Se a medida for aprovada, mudará várias regras que envolvem o produto. A Agência Nacional de Vigilância Sanitária pretende dar o aval para a manipulação do produto “contendo exclusivamente o fitofármaco CBD”, que é o canabidiol, um dos componentes da maconha, desde que com “no mínimo 98% de pureza em base anidra”.

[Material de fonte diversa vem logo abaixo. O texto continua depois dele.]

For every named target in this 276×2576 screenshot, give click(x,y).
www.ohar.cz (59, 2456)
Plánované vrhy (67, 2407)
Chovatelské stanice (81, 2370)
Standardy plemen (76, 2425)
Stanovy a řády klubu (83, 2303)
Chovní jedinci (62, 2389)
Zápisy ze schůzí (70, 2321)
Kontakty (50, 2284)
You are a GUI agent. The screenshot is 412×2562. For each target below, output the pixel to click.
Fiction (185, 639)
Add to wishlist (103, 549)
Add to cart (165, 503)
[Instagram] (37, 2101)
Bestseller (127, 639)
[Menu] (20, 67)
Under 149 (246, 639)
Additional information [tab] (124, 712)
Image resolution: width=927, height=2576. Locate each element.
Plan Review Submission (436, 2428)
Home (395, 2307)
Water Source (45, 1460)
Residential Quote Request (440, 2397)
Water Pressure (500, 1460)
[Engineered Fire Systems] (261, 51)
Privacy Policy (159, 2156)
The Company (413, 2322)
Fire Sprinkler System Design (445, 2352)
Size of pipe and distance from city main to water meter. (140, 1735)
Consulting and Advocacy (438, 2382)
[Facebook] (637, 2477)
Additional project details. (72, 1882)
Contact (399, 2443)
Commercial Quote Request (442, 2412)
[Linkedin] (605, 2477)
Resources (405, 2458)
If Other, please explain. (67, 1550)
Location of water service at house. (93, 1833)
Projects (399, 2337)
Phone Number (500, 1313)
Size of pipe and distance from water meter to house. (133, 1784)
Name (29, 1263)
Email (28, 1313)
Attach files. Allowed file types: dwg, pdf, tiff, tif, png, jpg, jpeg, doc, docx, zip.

Porém, a consulta pública ainda não começou. Só quando o link dela for disponibilizado terá início a coleta de contribuições.
Consulta à sociedade
A consulta pública estará disponível nos próximos dias por meio de um link online. Nele, os interessados vão apresentar suas sugestões e alterações.
A minuta de resolução ficará aberta por 60 dias e, durante este período, qualquer interessado poderá fazer sugestões.
A ideia é alterar a resolução de 2019 que aprovou a venda de produtos à base de cannabis em farmácias, que define limites de THC (tetrahidrocanabinol), entre outros critérios.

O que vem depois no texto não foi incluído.